2.8. Anoikis assay (FACS and caspase 3/7 activity)

For FACS, cells were seeded in ULA 10‐cm dish (#3263; Corning) at a density of 500 000 cells per dish. After incubated at 37 °C, 5% CO₂ for 48–72 h, cells were collected, trypsinized to get single cell suspension, and stained with propidium iodide (PI) and Annexin V (#V13242; Sigma) for 15 min at room temperature in dark. LSRII FACS analyzer was used to do the FACS with proper gating.
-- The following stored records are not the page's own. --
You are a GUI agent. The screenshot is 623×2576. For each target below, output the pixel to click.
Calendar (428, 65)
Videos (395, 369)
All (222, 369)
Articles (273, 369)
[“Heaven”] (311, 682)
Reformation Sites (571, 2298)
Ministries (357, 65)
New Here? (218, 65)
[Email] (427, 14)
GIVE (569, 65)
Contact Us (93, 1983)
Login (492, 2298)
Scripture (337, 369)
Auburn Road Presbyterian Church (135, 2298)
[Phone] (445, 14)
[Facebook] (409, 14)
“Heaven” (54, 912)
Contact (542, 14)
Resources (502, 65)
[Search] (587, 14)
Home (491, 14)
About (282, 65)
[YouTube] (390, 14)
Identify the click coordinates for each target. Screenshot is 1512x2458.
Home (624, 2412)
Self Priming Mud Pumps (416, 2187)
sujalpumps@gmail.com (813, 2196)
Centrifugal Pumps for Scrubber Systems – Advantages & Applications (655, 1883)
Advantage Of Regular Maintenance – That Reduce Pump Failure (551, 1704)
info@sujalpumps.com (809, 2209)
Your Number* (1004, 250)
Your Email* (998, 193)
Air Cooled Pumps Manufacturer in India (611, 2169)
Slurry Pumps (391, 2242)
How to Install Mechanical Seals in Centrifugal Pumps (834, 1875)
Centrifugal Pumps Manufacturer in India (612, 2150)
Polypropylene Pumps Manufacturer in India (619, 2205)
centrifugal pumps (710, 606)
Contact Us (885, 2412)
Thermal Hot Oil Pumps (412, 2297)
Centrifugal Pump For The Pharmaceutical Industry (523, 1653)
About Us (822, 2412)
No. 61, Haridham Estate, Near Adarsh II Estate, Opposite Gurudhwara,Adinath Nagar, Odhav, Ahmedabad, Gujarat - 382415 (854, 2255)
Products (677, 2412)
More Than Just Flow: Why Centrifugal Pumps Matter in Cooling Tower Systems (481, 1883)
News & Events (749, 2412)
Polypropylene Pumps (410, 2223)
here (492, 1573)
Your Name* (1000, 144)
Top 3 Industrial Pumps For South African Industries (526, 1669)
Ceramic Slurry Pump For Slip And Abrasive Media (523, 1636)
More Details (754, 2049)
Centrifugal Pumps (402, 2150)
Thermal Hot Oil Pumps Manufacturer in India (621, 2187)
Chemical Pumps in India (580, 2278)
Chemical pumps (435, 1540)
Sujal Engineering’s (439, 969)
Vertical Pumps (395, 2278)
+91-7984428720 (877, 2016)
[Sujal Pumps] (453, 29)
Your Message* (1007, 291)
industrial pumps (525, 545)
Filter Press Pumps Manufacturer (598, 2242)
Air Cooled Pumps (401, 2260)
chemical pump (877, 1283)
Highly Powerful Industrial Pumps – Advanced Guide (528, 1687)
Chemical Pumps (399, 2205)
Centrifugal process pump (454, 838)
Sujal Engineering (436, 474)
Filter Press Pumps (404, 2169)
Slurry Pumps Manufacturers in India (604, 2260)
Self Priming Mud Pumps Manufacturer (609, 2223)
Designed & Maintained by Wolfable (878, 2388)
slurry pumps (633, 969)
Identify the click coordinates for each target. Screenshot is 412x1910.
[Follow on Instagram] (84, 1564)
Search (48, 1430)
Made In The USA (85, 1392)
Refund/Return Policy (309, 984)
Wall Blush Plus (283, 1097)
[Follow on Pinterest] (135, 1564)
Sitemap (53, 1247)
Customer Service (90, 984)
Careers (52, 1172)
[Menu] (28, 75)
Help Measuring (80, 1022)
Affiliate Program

For the caspase 3/7 activity assay, cells were seeded in ULA 96‐well plates (#7007; Corning) at a density of 10 000 (OV17R, OVCA429, and OV7 clones) or 5000 (CH1 clones) cells per well. After 72‐h or 96‐h incubation, 20 μL of CellTiter‐Fluor reagent (for cell viability, #TB371; Promega (Madison, WI, USA)) was added to all the wells and the fluorescence was measured using a Tecan plate reader (Tecan, Männedorf, Switzerland; infinite 200) after 1‐h incubation at 37 °C. One hundred microlitee of caspase‐Glo 3/7 reagent (#TB323; Promega) was then added to all the wells, and the luminescence was measured after 1–2 h incubation at room temperature. The caspase 3/7 activities were divided by the cell viabilities and then normalized to their respective controls.